In a further prospective change which may be helpful, the government will consult on changing the business investment relief rules (which permit remittance basis users to remit income or gains tax-free to invest in UK businesses) to encourage greater take-up.

Owners of personal service companies will note that the proposals to restrict tax relief for travel and subsistence are to be implemented from 6 April 2016. However, in an important rowing back from the original proposals, it appears that the restriction will apply only to PSCs to which the ‘IR35’ intermediaries legislation applies; and not, as proposed, to all PSCs where the end user has power to ‘supervise, direct or control’, yet falling short of creating deemed employment.

Before the Statement, the popular press contained a number of apparently authoritative leaks to the effect that contractors would be deemed to become employees once they had worked at a client’s premises for a full month. The proposal was heavily criticised at the time and happily it makes no appearance in the Statement.

The apprenticeship levy (0.5% of payroll) to fund apprenticeships will affect very few OMB, since the £15,000 allowance will mean that levy bites only on payrolls in excess of £3m.

On SDLT, it is not quite clear how – if at all – the surcharge, targeted at the government’s buy-to-let bête noire, will affect OMBs in the property sector. It looks as if privately owned property investment companies with fewer than 15 residential properties will be caught. Hopefully, though, it will not apply to companies (or individuals, come to that) buying residential properties as trading stock. It seems likely that this hope will not be in vain, since the Statement provides that, from 1 April 2016, reliefs from ATED and the penal 15% SDLT charge are to be introduced or extended in connection with equity release schemes, property development activities and properties occupied by employees.

Buried in the small print of the Statement is a promise (or threat?) that the ‘government will publish a consultation on the rules concerning company distributions later in the year’. Coming on top of the unexpected and unwelcome 7.5% surcharge on most dividends from next April (which will of course predominantly affect owner-managed companies extracting profit tax- and NIC-efficiently), this sounds faintly ominous – especially because it falls under the section of the Statement headed ‘Tax avoidance’, along with a commitment to amend (yet again) the transactions in securities rules. The overall effect seems to be that the government is becoming as suspicious of small private companies as it is offended by small private landlords – so heaven help small private property investment companies.

There had been some speculation that the Statement might address the uncertainty created by the Elizabeth Moyne Ramsay case ([2013] UKUT 0226 (TCC)) as to when a property investment activity counts as a business, either by stating categorically that it doesn’t or by enacting some bright line tests. There is, however, no indication of any intention to do any such thing, so taxpayers and advisers must continue to struggle on to interpret case law and limited HMRC guidance as best they can.
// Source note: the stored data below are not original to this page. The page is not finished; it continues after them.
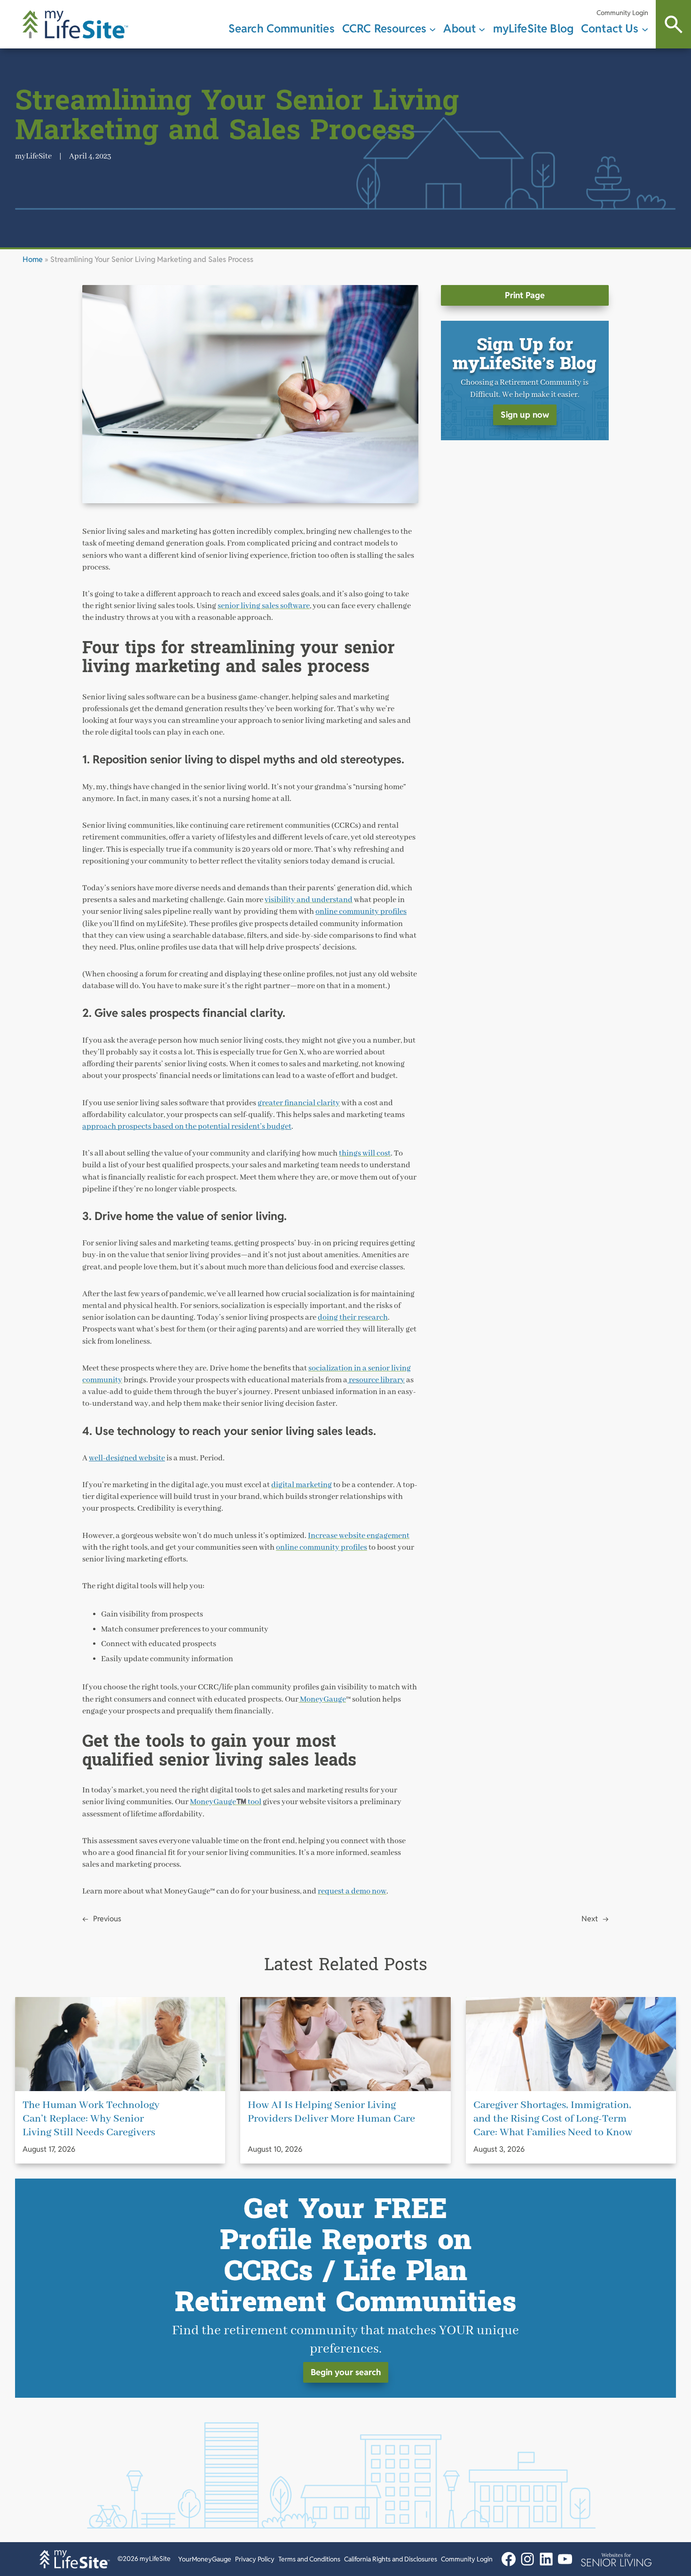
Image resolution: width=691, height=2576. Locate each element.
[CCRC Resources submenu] (432, 28)
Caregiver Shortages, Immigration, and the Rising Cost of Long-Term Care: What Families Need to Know (552, 2119)
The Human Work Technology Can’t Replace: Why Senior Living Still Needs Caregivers (91, 2119)
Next (589, 1919)
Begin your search (346, 2372)
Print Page (525, 295)
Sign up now (525, 414)
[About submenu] (482, 28)
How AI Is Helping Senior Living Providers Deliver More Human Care (331, 2112)
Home (33, 259)
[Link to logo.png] (616, 2559)
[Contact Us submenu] (645, 28)
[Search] (673, 24)
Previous (107, 1919)
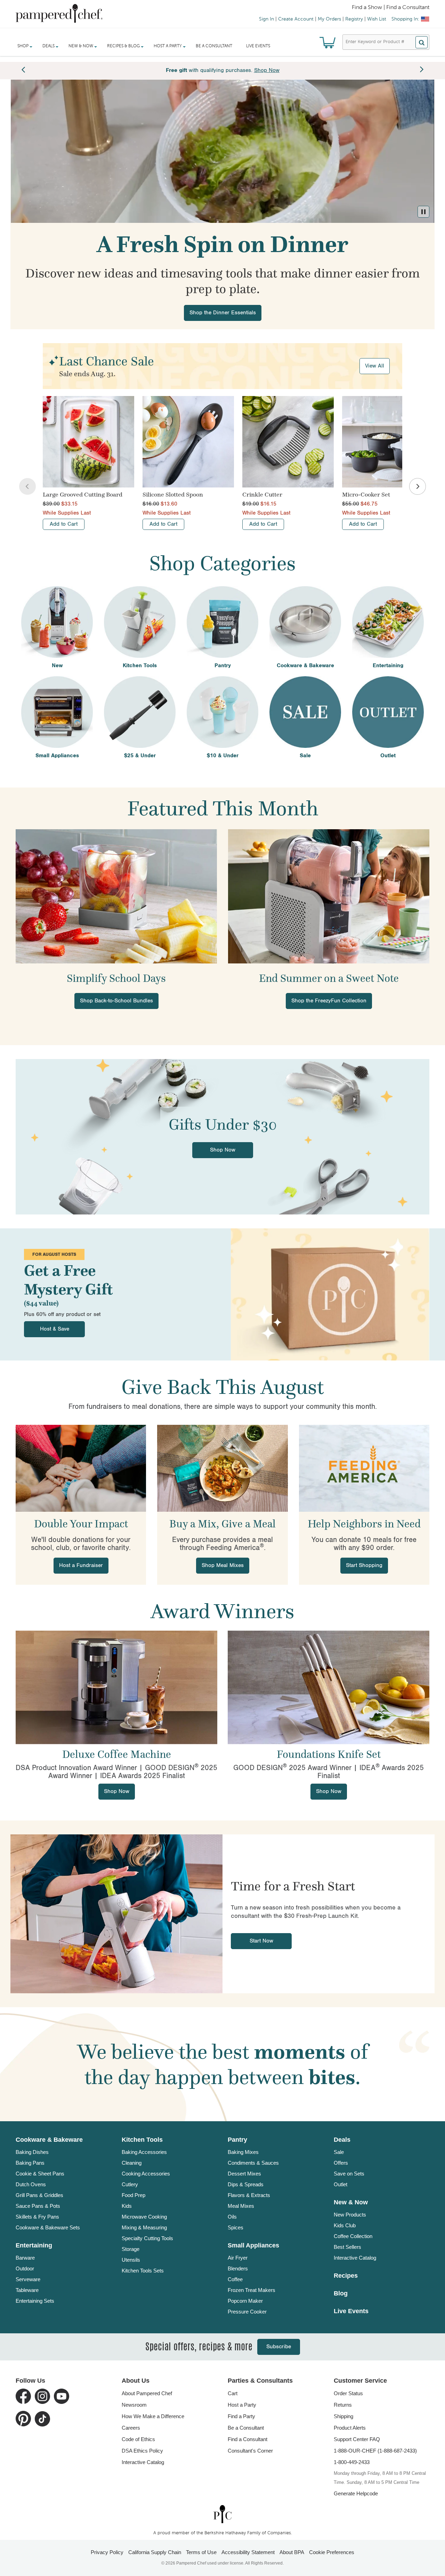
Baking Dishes (32, 2152)
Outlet (340, 2184)
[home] (222, 2514)
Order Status (348, 2393)
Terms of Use (201, 2552)
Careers (131, 2428)
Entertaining (34, 2245)
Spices (235, 2227)
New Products (350, 2215)
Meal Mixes (241, 2206)
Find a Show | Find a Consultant (390, 7)
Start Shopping (364, 1565)
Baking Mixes (243, 2152)
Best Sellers (347, 2247)
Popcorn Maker (245, 2301)
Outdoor (25, 2268)
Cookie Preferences (331, 2552)
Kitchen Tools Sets (143, 2271)
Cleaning (131, 2163)
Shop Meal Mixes (223, 1565)
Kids (127, 2206)
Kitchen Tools (142, 2139)
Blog (341, 2293)
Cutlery (130, 2184)
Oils (232, 2217)
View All (374, 366)
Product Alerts (350, 2428)
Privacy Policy (107, 2552)
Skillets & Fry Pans (37, 2217)
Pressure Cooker (247, 2312)
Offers (341, 2163)
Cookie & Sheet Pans (40, 2174)
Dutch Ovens (31, 2184)
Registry (354, 19)
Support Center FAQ (357, 2439)
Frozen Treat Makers (251, 2290)
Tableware (27, 2290)
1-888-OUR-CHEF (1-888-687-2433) (375, 2451)
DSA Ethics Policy (142, 2451)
Finally, it is intriguing to note that draft legislation is to be published regarding a ‘new, simpler process for paying tax’. Where HMRC already holds data (so unlikely to affect most OMBs), taxpayers will be sent a calculation of tax which (subject to appeal rights) will be a legally enforceable demand. This brings us full circle to the situation which existed before self-assessment was introduced nearly 20 years ago!